Perché in entrambi i casi si tentava di distruggere la Costituzione, sia materialmente mettendo fuori gioco Maduro, sia istituzionalmente trasformando il Parlamento in un ufficio di interessi economici e commerciali del Dipartimento di Stato gringo.

Anche il fatto che l’attacco sia avvenuto in Avenida Bolivar non è casuale. Uccidere il presidente della Repubblica e decapitare l’intera dirigenza dello Stato venezuelano nella stessa piazza dove il chavismo conserva parte della sua memoria affettiva era un fatto che aveva come obiettivo quello di generare una rottura storica ed emotiva. Assassinare Maduro, e anche moralmente il chavismo, di rinterzo.

Con l’evolversi della guerra e l’acuirsi della deriva criminale di Washington, non posso fare a meno di pensare che questo attacco in realtà “ha cambiato tutto”, un’espressione che è diventata di moda con la pandemia di Covid-19.

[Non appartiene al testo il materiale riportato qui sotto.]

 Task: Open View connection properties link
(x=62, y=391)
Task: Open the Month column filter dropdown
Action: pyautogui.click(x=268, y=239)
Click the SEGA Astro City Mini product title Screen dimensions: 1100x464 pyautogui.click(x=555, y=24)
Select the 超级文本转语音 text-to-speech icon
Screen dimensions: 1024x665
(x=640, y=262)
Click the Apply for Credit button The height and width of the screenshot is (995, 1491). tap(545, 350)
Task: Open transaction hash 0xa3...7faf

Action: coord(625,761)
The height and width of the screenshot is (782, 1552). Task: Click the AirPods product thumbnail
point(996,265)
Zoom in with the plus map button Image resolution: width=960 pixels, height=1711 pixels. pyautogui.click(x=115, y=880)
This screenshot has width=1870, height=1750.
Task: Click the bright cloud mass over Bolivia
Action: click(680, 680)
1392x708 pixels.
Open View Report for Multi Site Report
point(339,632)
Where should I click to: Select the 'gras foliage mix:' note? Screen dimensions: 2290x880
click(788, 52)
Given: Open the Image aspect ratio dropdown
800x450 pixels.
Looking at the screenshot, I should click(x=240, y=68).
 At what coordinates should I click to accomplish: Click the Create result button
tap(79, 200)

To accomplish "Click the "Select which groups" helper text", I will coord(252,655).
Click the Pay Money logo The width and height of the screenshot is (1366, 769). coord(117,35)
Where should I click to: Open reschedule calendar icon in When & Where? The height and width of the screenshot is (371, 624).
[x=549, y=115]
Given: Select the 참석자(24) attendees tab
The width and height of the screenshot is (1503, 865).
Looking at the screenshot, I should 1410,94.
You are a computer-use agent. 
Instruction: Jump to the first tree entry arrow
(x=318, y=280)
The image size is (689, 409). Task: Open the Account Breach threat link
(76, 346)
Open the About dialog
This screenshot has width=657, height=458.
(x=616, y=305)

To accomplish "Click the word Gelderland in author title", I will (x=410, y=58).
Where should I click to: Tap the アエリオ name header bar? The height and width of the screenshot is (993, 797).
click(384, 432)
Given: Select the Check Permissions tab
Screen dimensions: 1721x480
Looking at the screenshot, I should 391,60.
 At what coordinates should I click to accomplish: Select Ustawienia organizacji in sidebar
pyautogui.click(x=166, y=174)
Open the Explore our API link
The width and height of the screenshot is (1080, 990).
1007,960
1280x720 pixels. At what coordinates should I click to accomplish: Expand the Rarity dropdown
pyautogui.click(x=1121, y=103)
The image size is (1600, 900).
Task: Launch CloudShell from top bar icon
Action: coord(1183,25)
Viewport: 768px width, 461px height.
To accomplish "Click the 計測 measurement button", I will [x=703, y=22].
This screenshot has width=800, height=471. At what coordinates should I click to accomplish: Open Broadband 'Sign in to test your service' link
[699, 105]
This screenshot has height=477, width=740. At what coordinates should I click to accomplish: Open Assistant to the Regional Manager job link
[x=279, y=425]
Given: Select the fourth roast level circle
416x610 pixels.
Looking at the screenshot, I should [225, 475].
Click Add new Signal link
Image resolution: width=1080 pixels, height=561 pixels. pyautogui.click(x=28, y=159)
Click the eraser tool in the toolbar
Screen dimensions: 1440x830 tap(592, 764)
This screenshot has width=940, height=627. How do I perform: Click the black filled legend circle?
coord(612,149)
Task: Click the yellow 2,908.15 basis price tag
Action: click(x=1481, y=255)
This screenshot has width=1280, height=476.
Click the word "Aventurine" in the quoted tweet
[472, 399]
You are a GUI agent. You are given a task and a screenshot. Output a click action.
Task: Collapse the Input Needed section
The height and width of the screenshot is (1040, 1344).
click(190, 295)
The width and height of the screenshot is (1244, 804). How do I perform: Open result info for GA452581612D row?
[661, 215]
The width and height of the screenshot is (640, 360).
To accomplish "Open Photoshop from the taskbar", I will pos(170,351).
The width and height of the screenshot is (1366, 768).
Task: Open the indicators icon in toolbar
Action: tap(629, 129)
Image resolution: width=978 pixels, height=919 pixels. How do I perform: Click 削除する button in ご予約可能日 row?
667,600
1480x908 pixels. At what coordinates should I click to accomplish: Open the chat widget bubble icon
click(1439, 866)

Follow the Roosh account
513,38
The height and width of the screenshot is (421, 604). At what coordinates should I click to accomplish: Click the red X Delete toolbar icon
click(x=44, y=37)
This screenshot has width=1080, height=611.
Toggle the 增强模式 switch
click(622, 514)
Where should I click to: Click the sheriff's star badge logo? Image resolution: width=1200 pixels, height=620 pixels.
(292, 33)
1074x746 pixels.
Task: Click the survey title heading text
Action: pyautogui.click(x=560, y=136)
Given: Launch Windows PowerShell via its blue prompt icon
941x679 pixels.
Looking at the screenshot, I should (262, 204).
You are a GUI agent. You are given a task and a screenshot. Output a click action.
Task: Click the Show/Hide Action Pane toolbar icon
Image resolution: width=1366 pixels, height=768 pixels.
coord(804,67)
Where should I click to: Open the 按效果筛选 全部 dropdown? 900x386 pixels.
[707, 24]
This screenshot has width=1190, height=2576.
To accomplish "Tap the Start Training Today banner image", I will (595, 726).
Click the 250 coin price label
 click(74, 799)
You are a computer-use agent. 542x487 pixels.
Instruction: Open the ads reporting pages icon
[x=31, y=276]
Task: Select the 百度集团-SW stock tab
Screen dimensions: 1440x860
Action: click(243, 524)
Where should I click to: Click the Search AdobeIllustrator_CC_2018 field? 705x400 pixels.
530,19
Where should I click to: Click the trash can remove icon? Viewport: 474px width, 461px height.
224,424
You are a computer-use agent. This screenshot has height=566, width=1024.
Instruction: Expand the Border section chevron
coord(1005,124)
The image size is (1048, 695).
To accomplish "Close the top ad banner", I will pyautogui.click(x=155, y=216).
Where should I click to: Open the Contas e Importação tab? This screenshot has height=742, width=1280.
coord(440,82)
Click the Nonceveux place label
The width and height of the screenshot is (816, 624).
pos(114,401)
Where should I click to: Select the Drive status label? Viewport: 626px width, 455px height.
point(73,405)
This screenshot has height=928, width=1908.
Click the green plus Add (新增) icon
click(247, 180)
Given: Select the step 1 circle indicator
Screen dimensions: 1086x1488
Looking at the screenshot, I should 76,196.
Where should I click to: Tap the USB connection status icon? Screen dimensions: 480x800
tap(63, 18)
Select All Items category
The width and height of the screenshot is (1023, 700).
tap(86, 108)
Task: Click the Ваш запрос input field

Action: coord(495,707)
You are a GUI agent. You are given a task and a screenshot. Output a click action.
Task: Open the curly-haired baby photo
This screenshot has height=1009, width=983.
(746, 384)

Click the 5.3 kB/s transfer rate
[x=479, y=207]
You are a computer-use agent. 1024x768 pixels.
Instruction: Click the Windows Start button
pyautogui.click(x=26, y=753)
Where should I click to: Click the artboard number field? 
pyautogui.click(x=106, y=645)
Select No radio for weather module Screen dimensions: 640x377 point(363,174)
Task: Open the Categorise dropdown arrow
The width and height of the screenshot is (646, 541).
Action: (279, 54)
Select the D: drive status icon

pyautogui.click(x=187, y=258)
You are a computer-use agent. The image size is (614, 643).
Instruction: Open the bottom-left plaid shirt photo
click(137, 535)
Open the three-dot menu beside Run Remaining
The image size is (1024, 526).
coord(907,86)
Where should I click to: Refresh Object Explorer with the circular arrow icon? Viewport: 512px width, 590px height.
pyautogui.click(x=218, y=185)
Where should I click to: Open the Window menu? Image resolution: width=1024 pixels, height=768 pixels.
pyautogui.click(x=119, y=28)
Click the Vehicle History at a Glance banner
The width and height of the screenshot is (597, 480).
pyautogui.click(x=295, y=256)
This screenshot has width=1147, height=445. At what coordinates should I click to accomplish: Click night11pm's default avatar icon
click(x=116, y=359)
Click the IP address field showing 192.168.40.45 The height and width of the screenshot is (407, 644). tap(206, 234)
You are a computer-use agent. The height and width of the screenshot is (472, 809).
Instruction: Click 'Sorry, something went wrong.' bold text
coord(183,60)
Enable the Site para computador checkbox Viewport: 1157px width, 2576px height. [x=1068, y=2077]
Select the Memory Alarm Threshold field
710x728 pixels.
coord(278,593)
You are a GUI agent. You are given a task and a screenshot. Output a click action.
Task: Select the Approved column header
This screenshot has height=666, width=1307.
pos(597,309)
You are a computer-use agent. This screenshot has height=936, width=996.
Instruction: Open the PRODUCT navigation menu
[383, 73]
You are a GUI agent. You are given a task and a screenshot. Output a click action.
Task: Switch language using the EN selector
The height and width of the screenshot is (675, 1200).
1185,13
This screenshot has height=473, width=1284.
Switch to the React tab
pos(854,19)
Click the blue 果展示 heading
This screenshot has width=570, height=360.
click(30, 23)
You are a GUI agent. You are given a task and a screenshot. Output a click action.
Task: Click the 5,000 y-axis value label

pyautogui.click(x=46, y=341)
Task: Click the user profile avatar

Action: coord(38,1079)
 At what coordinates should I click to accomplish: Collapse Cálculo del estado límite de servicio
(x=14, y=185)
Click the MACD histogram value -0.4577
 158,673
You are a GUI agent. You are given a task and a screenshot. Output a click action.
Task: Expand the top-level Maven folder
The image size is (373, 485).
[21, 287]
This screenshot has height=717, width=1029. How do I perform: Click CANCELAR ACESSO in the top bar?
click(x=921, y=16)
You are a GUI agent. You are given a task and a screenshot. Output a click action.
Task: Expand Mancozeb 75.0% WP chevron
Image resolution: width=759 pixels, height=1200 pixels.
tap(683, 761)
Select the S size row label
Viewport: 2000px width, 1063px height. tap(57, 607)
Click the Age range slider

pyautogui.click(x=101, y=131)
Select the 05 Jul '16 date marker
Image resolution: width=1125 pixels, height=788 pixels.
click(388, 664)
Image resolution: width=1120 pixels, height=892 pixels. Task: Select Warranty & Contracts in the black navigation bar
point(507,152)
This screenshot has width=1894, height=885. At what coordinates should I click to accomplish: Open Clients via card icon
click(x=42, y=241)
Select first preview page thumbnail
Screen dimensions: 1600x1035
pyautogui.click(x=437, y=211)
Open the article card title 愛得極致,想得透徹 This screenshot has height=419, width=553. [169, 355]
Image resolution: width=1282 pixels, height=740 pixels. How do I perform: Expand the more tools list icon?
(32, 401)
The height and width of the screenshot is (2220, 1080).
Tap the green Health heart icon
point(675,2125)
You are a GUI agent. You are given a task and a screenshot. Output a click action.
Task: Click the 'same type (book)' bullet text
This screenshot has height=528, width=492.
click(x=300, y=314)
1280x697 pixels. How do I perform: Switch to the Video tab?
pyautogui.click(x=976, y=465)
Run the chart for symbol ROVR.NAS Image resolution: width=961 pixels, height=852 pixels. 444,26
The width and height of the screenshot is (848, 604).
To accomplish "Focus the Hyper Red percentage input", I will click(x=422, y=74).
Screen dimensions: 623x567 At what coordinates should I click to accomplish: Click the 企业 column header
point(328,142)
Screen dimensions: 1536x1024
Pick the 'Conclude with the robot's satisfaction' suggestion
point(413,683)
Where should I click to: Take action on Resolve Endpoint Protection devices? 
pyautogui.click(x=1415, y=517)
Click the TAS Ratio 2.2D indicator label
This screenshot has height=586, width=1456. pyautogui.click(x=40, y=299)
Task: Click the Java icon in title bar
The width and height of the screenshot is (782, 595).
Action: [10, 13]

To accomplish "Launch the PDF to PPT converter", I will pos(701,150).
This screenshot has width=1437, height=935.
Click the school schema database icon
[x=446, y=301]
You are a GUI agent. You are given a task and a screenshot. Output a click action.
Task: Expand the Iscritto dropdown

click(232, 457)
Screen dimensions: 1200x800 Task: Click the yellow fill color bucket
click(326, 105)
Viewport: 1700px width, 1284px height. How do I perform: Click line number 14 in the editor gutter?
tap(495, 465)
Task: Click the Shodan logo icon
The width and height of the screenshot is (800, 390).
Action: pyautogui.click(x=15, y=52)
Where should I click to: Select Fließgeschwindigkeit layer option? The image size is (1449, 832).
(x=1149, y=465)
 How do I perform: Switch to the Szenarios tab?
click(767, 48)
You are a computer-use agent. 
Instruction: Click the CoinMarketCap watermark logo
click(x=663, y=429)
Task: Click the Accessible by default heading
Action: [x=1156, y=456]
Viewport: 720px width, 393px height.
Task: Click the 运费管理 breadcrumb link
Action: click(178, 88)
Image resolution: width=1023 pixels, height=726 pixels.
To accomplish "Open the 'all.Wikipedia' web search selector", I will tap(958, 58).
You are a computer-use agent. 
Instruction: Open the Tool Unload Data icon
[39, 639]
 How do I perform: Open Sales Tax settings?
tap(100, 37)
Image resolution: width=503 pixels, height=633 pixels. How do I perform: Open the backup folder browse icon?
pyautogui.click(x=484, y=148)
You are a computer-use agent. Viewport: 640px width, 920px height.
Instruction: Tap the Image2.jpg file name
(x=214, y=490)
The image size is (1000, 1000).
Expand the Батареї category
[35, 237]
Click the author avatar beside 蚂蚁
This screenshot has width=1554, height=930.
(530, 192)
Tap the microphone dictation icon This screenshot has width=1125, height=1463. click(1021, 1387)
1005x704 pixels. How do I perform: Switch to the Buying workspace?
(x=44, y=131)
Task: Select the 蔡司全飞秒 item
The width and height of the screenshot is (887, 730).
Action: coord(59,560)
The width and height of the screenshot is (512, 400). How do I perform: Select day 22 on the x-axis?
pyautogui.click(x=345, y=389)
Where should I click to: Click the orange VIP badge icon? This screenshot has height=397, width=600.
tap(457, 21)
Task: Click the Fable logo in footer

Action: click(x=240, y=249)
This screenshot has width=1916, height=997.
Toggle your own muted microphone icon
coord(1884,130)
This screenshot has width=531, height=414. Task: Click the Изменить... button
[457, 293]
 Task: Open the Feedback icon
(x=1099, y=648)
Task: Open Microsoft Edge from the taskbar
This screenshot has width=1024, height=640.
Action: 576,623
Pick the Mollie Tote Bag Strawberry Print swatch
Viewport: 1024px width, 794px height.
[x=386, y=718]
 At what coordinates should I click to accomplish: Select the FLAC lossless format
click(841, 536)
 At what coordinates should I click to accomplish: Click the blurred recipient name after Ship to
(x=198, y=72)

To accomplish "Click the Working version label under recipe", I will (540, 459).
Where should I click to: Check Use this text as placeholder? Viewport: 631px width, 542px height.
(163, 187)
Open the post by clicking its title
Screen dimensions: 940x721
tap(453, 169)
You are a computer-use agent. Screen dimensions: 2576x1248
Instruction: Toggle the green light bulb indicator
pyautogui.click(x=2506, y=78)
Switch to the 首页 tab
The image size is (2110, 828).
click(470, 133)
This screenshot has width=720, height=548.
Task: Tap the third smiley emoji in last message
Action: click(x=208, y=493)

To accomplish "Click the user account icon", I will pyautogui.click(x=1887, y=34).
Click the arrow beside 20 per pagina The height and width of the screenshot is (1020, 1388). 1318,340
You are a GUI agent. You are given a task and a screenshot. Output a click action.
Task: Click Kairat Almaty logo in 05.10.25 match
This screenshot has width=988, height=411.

Credo che abbia cambiato tutto, perché ha spinto la situazione verso nuovi limiti e ha esposto Maduro come un vero e proprio bersaglio di guerra. Non solo perché ha contribuito a “normalizzare” eventi simili, perché come sappiamo “tutte le opzioni sono sul tavolo” dal 2017, ma perché è stata un’esposizione di motivazioni e intenzioni.

L’assassinio sventato del 4 agosto, ora lo comprendiamo molto più chiaramente, è stato il passo precedente alla ricompensa di 15 milioni di dollari lanciata dal Dipartimento di Stato americano per incoraggiare la cattura o l’omicidio di Nicolás Maduro. Il 4 agosto è stata anche l’inaugurazione della fallita Operazione Gedeón.

I primi droni che mi hanno assordato quel giorno hanno creato le condizioni per ulteriori mosse altrettanto esplosive.

Ma il tempo, mentre scorre, lascia dietro di sé lezioni in modo incessante. I tentativi di far fuori Maduro sono in aumento.

Tuttavia, nonostante questa innegabile realtà, è stata avanzata la tesi che Maduro abbia tradito ciò che ha avuto in eredità, che abbia consegnato il Paese ai vecchi e ai nuovi capitalisti, e che la sua leadership di governo abbia infranto il programma adottato dalla Rivoluzione Bolivariana a partire dall’11 aprile 2002.

L’ipotesi che può essere letta tra le righe è che Guaidó, distrutto a livello di immagine e credibilità, rinchiuso in casa sua senza altra proiezione mediatica di quella fornita dal suo computer, alla fine abbia trionfato.

Ma qualcuno sano di mente può considerare Guaidó e i settori che lo sostengono come vincitori?

Credo che l’affermazione sfidi ogni logica, perché se fosse vero che Maduro ha fatto tutto quello che dicono, non ci sarebbe bisogno di lanciare droni, taglie e incursioni guidate da mercenari statunitensi. Non sarebbe stato un presidente assediato, ma un uomo di sinistra che finalmente ha “rettificato” e cambiato rotta come Lenín Moreno.

Non ha senso dire che Maduro ha messo da parte la Rivoluzione Bolivariana, e che Elliott Abrams, con tono disperato, dica: “Stiamo lavorando sodo perché Maduro non sia più al potere entro la fine dell’anno”.

E al momento ci sono seri dubbi che la Casa Bianca sia così interessata a far fuori Maduro per salvare l’eredità di Hugo Chávez. Sembrerebbe che il loro bisogno di punirlo sia motivato da questo interesse.

O sarà, piuttosto, che alcuni settori della sinistra vedono nel tentativo di Abrams un “passaggio necessario” per recuperare il tracciato originale chavista che si presume Maduro abbia distrutto?